Türkiye'nin dinamizmine, ekonomik gücüne, genç nüfusuna, arkasındaki koskoca Türk hinterlandına yatırım yaptıklarını söylüyor.
Bunlar tam Cumhurbaşkanı'nın duymak istediği sözler.
Yıllardır ‘‘Büyük Türkiye’’ diye savunduğu bir idealin somutlaşmış portresi var önünde.
Önceki akşam büyük bir iş gerçekleşti.
Bu, yeni Türkiye'nin başardığı bir işti.
Önceki akşam Conrad Oteli'nde yaptığımız tören, basit bir medya işbirliği değildi.
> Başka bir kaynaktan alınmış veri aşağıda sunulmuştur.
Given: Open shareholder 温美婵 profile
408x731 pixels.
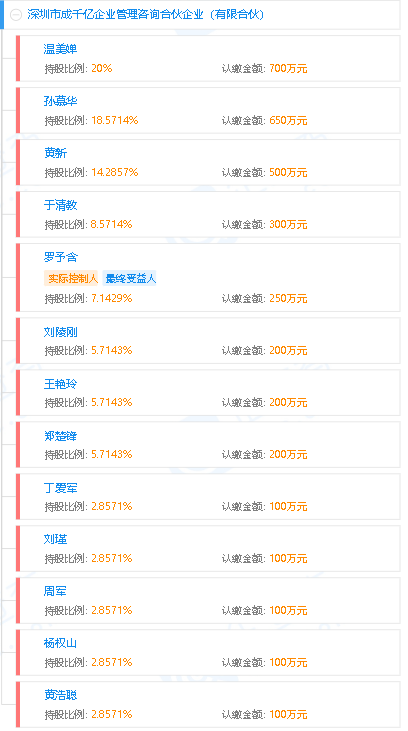Looking at the screenshot, I should pyautogui.click(x=60, y=48).
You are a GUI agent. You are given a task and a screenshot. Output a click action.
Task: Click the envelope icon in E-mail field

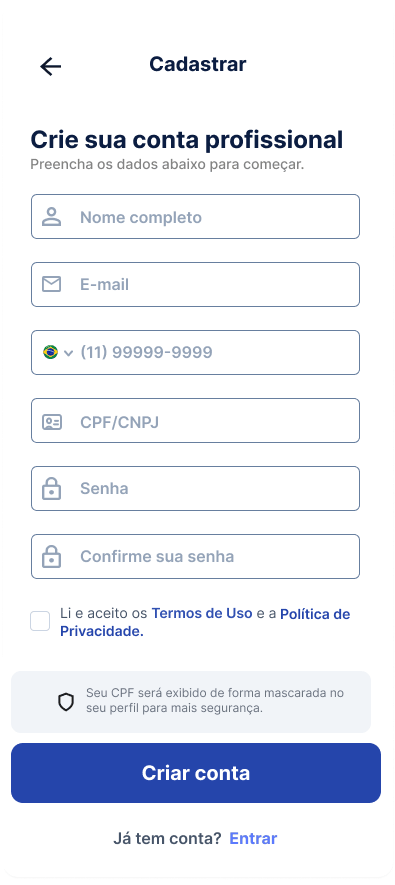pyautogui.click(x=51, y=284)
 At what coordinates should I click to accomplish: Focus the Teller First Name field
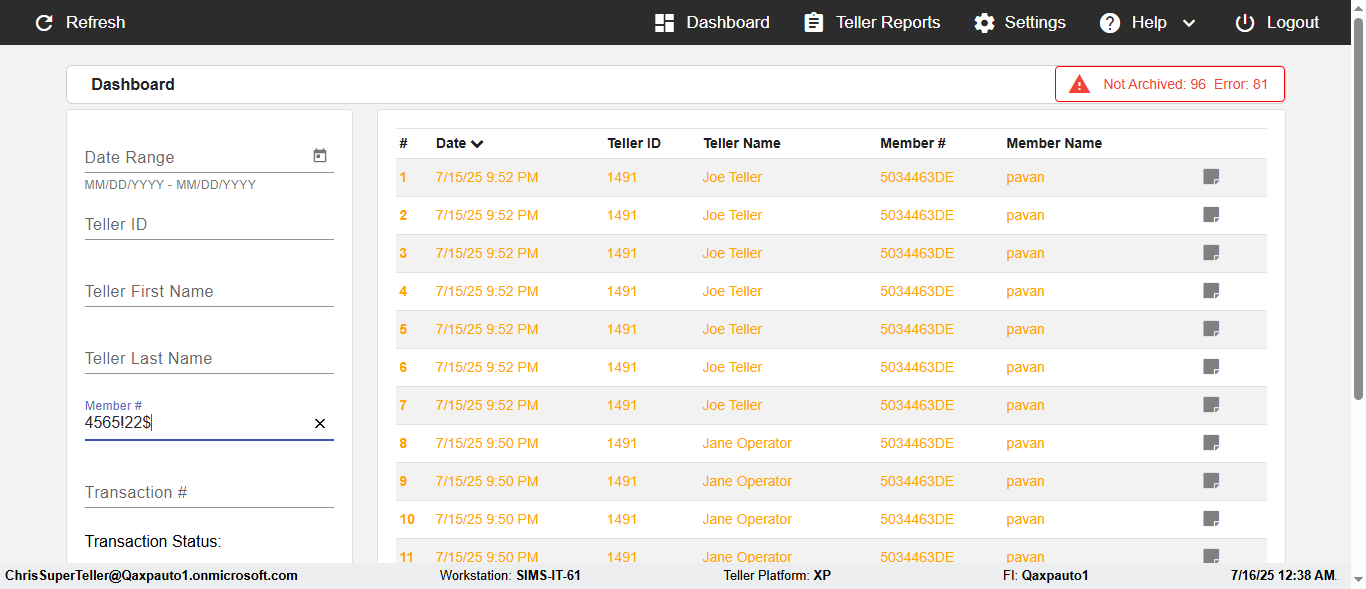click(208, 292)
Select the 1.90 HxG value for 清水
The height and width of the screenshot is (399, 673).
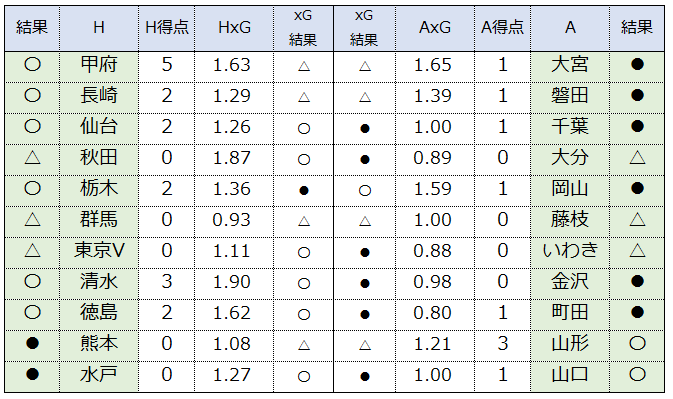click(232, 282)
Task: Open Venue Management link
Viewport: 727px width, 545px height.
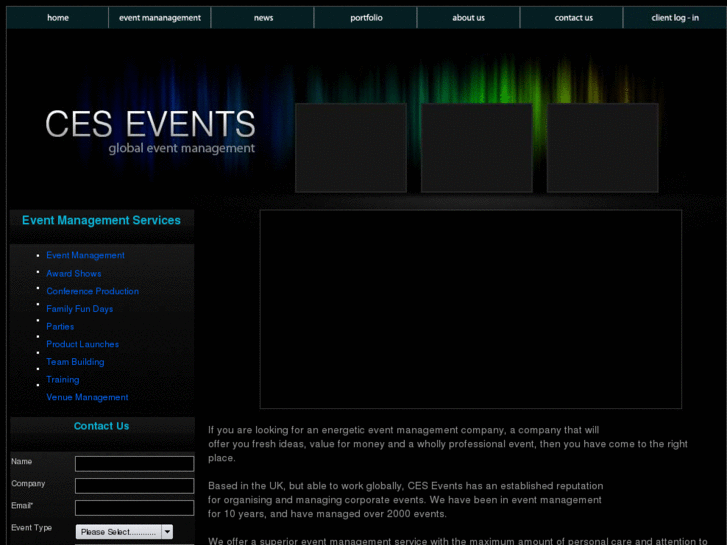Action: point(87,397)
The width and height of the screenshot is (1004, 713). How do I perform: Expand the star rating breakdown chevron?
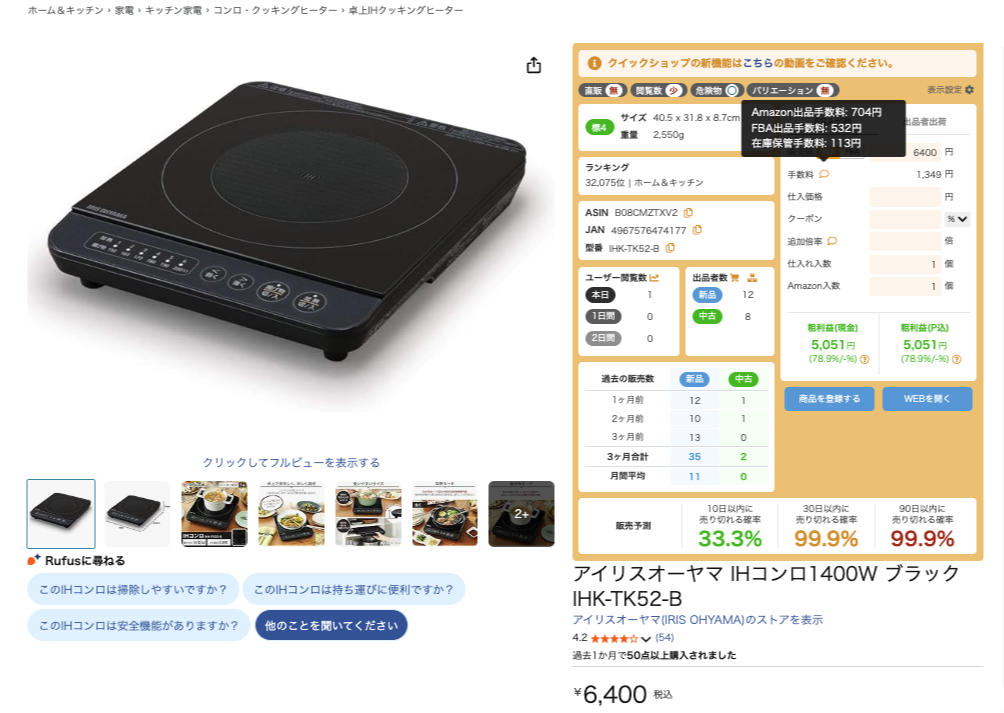[645, 639]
Türkiye'nin uluslararası planda yeni bir kulvara girişinin töreniydi bu.
Türk medyası bu olayla makas değiştiriyor.
Medya trenleri iki istikamete ayrılıyor.
Modern bir gazetecilik anlayışı, Türkiye'nin yerleşmiş gazetecilik anlayışları, ilkel medyatik tavırlar ve yeraltı dünyasının kabadayı üslubuna dayalı yumurta topuk zihniyeti ile raylarını ayırıyor.
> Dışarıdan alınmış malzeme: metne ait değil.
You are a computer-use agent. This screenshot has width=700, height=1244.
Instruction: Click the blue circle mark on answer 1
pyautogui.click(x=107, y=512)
Mahalle kabadayıları, sonu belli olan bir istikamete, metruk bir dünyaya doğru gidiyor.
YENİ MEDYA
Yeni Türkiye ve onun yeni medyası ise, haberciliğin evrensel standartlarına, medyanın global coğrafyasına doğru yol alıyor.
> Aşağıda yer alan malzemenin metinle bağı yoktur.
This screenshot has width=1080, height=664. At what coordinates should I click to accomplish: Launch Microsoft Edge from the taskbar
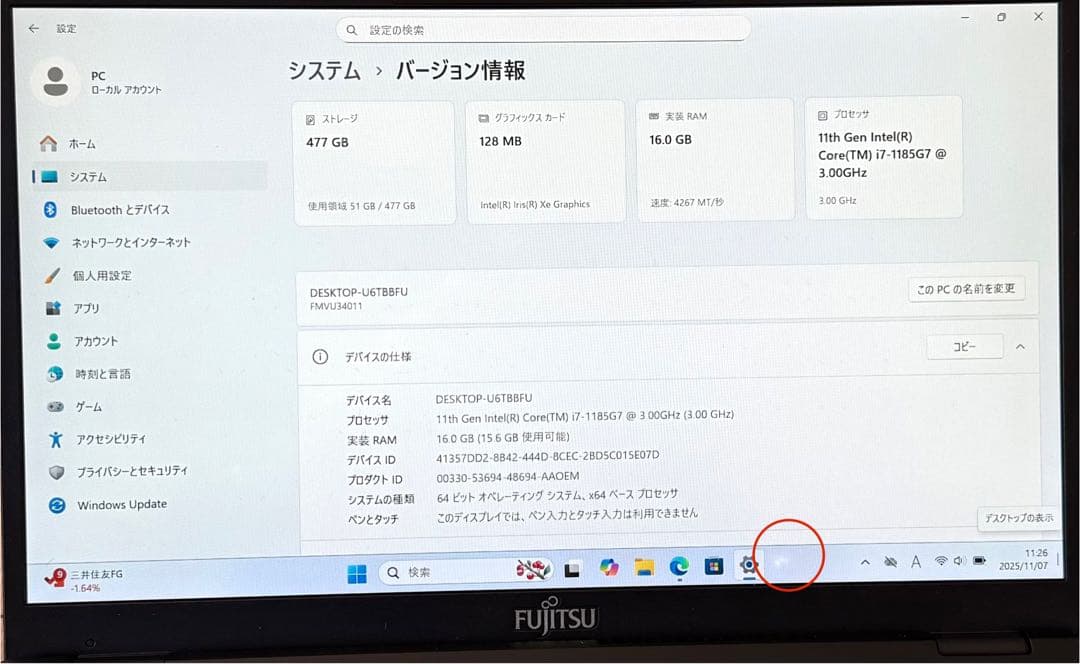click(x=680, y=566)
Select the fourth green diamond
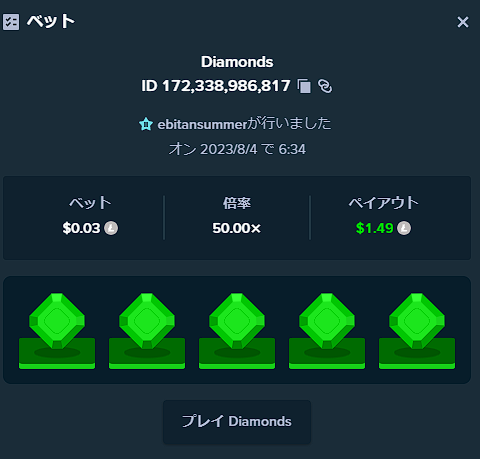 (x=327, y=331)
Önceki akşam çok heyecanlıydım.
CNN'le yapılan ilk görüşmelerden beri bu sürecin içindeyim.
CNN bir haber efsanesi.
Bir uluslararası standart.
Görüşmeler sırasında, habercilik anlayışının en ince ayrıntılarına kadar konuştuk.
Ortaya 600 sayfalık doküman çıktı.
Aynı çalışmayı, İspanya'da Kanal Plus ile işe başlarken de yapmışlar.
Sonuçta ortaya, uluslararası bir medya davranış ve anlayış belgesi çıktı.
Dünya giderek ortak standartlara doğru gidiyor.
ŞANTAJ BUMERANGI
Bir zamanlar, bu sektörde gerçekçiliğin en basit tarifi şuydu:
‘‘Burası Türkiye, o anlayış bizim buraya gitmez.’’
Bugün ise bu zihniyet tersine çevriliyor.
Bugünün gerçekçiliğini, ‘‘Burası Türkiye, gelişmiş ve demokratik ülkelerde ne varsa buraya da o gider’’ anlayışı temsil ediyor.
Böyle olması da zorunlu.
CNN Türk olayı Türk medyası için bir dönüm noktasıdır.
Türkiye geçtiğimiz hafta, daha uzun yıllar konuşulacak bir medya şantajı olayına tanık oldu.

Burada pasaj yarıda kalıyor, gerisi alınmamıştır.